(Screenshot grounding data)
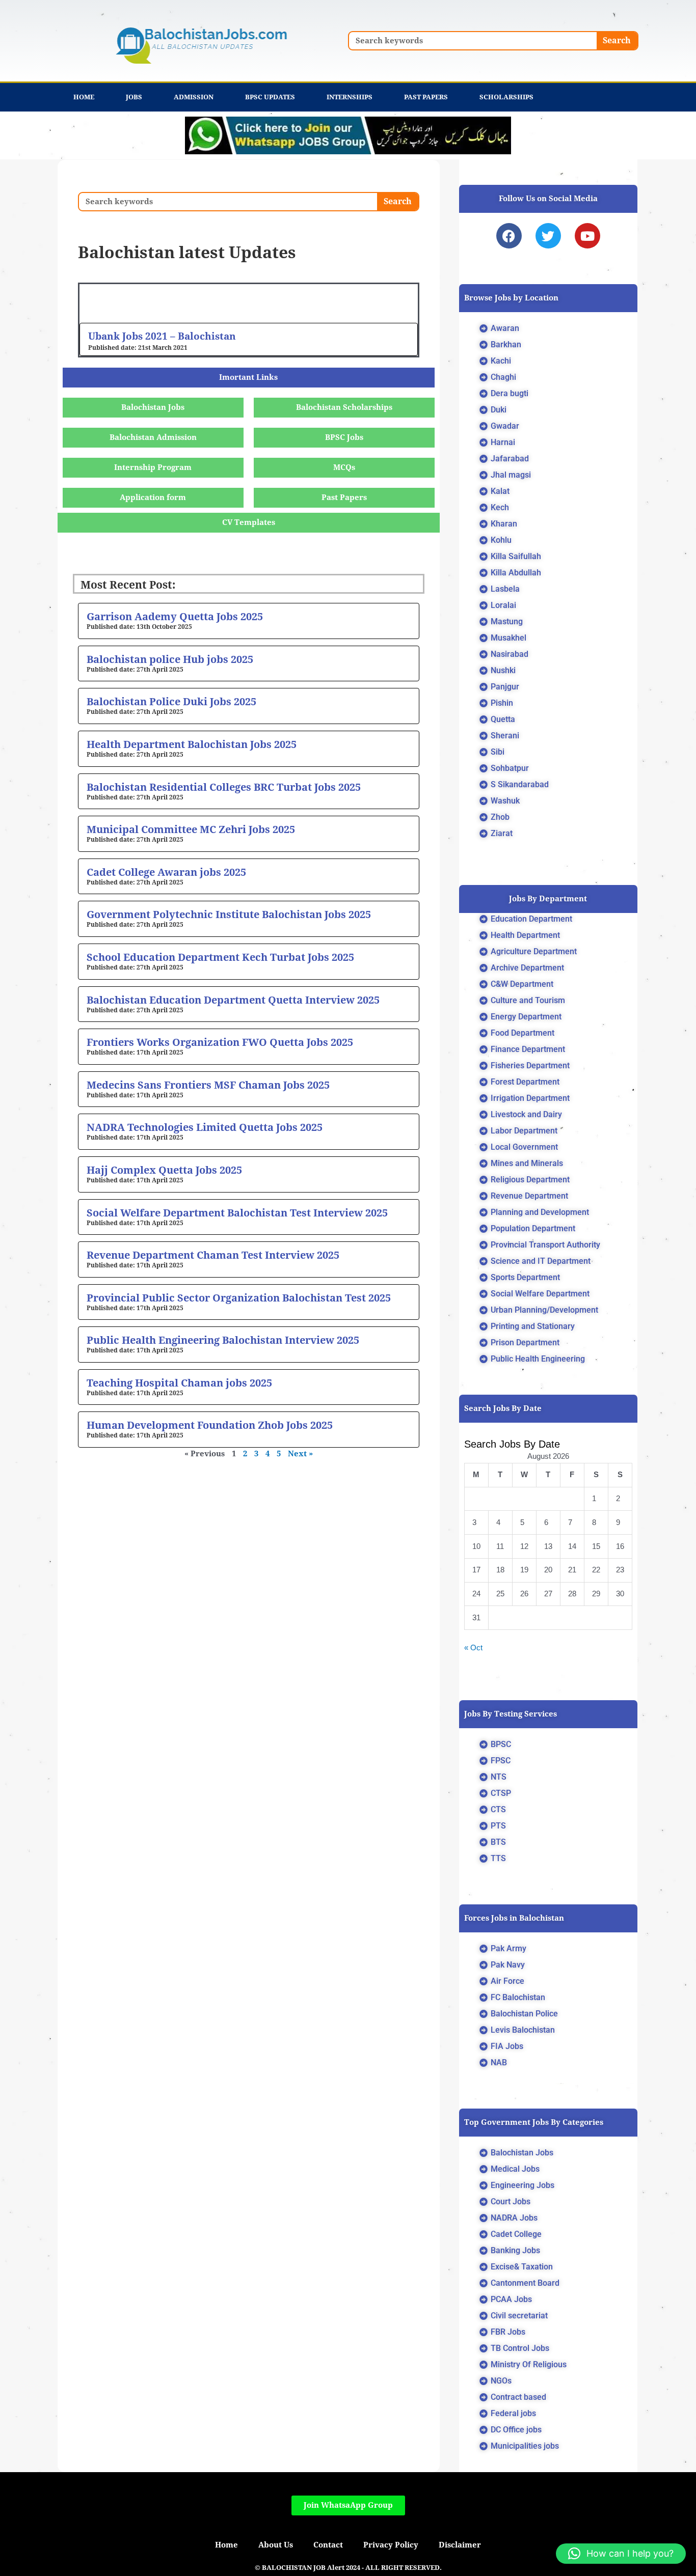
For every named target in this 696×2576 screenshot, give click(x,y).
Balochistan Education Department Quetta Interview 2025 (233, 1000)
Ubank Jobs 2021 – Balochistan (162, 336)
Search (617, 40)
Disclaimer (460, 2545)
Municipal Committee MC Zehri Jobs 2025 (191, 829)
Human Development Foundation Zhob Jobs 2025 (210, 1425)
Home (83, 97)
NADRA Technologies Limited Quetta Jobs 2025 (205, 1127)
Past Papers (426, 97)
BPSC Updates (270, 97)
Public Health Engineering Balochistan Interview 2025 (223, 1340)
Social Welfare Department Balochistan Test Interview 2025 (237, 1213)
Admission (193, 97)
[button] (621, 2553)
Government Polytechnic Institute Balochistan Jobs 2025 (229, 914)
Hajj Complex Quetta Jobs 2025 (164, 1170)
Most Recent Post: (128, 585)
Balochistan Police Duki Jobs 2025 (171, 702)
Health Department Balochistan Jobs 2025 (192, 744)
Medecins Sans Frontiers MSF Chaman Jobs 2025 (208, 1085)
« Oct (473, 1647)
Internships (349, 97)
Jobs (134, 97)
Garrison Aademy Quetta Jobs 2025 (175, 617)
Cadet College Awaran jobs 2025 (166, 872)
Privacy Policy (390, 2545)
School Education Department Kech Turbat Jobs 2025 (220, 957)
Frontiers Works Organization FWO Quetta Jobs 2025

- DIRECTIONS FOR THIS TASK -
Which lines of the records above hold the word "Education"? Copy each of them.

- SOLUTION TO THE PROBLEM -
Balochistan Education Department Quetta Interview 2025 (233, 1000)
School Education Department Kech Turbat Jobs 2025 (220, 957)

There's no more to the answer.